### Text to read
►
In honor of Financial Literacy Month, we’re showing you five simple financial skills you should know as a business owner and how to attain them.

Five must-have financial skills for small business owners

Running a business comes with many responsibilities and often requires you to learn brand new skills, especially when it comes to financial management. If you’re not sure where to begin, here are five financial skills and habits to master now: 

1. Understanding financial statements

First things first: you want to stay up-to-date on your business’s financial health by regularly updating, reading, and understanding key financial statements. 

As you likely already know, there are a plethora of financial metrics to track in business. To prevent getting overwhelmed, prioritize your balance sheet, income statement, and cash flow statement first. Here’s how they differ and why they’re so important:

  • Balance sheet: A measure of your assets, liabilities, and equity, your balance sheet can help you forecast, show business lenders your financial health, and more.
  • Income statement: Also known as a profit and loss statement, your income statement shows your income, expenses, and profits. It gives you a sense of your business’s ability to make profits.
◄
### Short problem A
Rewrite the paragraph of the financial skills text that begins "As you likely already know" more briefly, keeping its main facts.
### Short problem B
In the financial skills text, what other name is given for the income statement?
### Short problem C
Continue the text on financial skills for small business owners from where it stops.

### Given data
►
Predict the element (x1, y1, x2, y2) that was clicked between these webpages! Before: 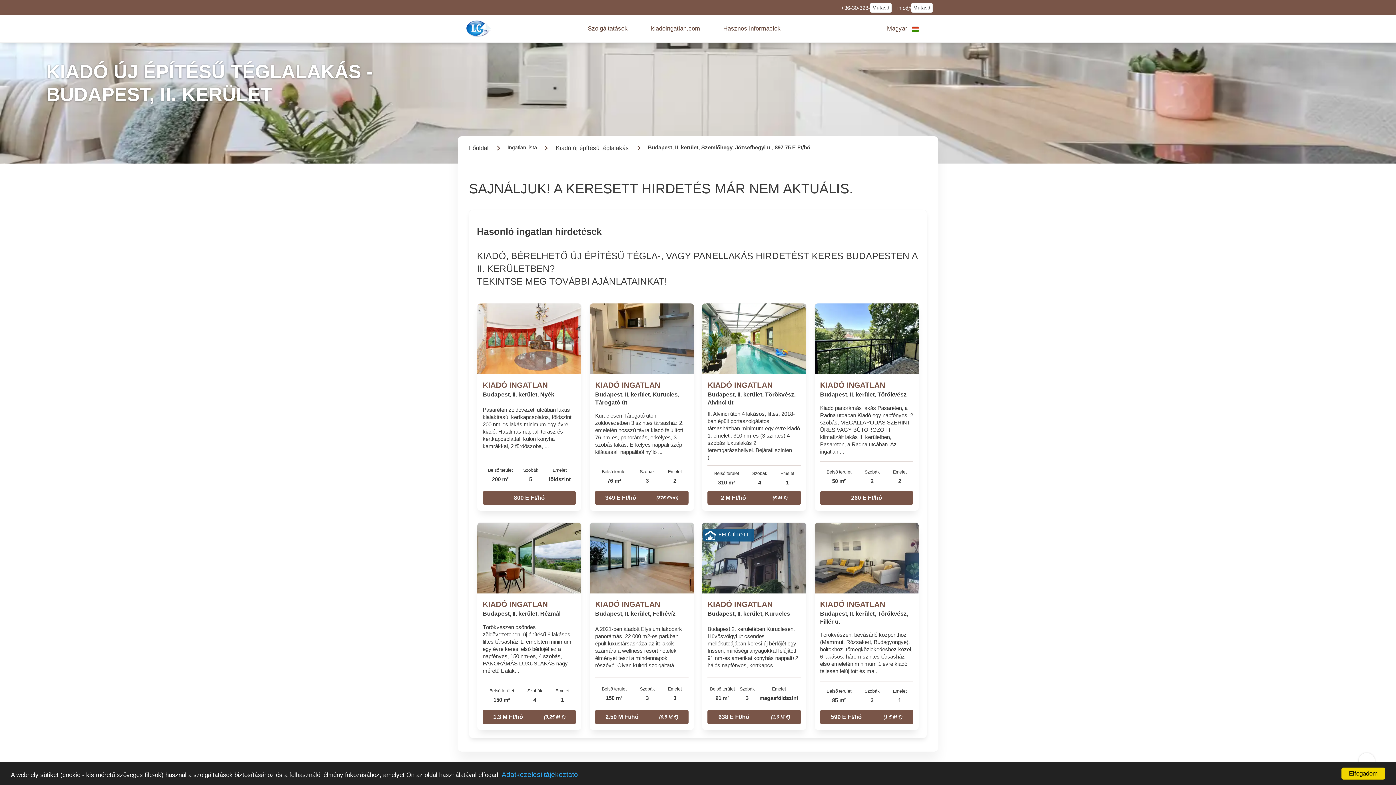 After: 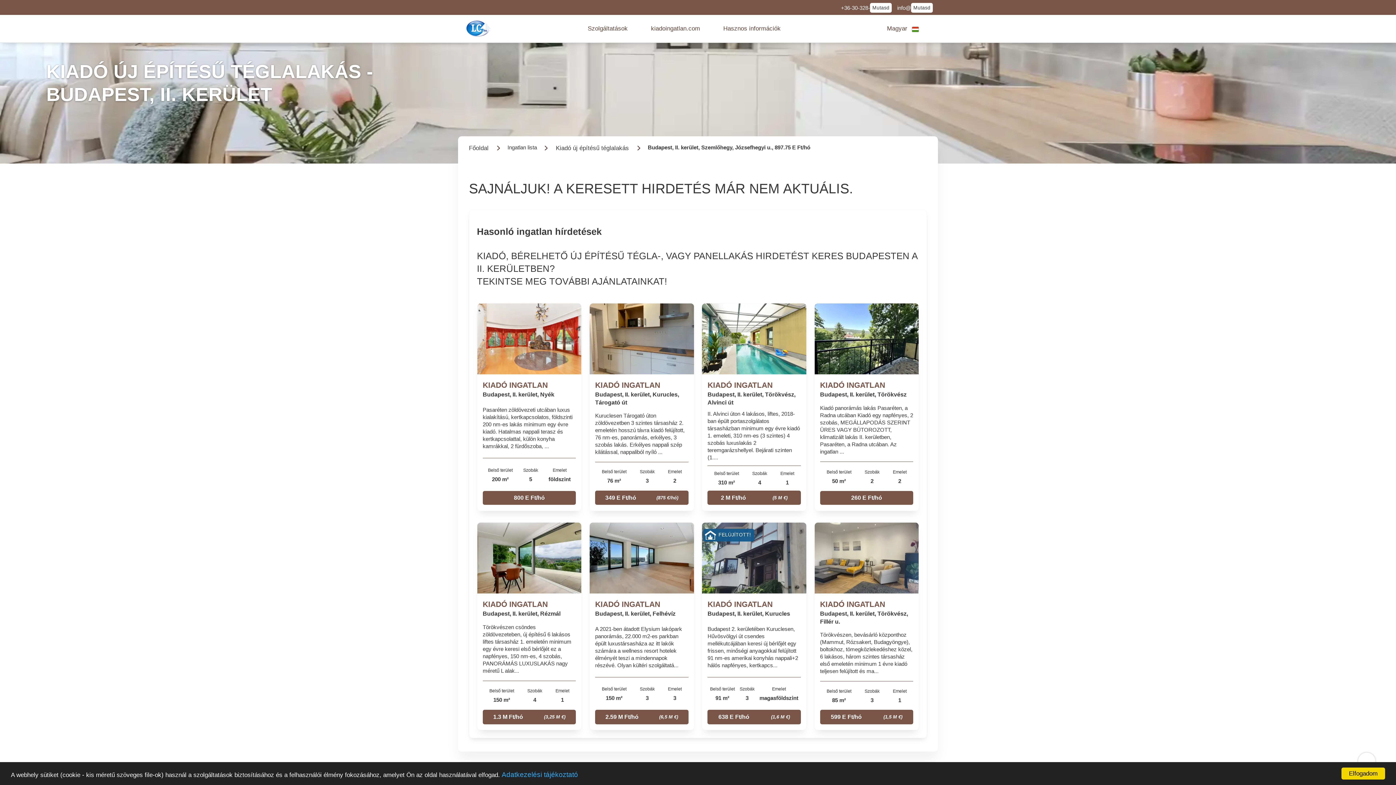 Action: label: ^ bbox: (1359, 753, 1375, 769)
◄
### Result A
Businesses have many financial metrics to track. To avoid being overwhelmed, focus first on three: the balance sheet, the income statement, and the cash flow statement.

### Result B
A profit and loss statement.

### Result C
  • Cash flow statement: A report of all cash received and spent over a period of time that helps determine whether or not you can pay bills, process payroll, and more.

2. Bookkeeping

To understand your balance sheet, income statement, and cash flow statement, you need to build and maintain them first. That’s where bookkeeping comes in. 

By definition, bookkeeping refers to the ongoing recording of your daily business transactions. You can do this manually through spreadsheets, use a third-party bookkeeping platform like Bench or Quickbooks Online, or hire a bookkeeper. 

Bookkeeping will give you a snapshot of your business’s financial health, allow you to strategize and forecast for the future, analyze spending and set a budget, identify high-growth opportunities, improve tax prep, and help manage through any IRS audits or questions you might encounter. 

3. Budgeting

Where you spend your money and how much you spend on a given expense or in a certain time period — has a direct impact on your cash flow, profits, and business longevity. So it goes without saying that you need to budget.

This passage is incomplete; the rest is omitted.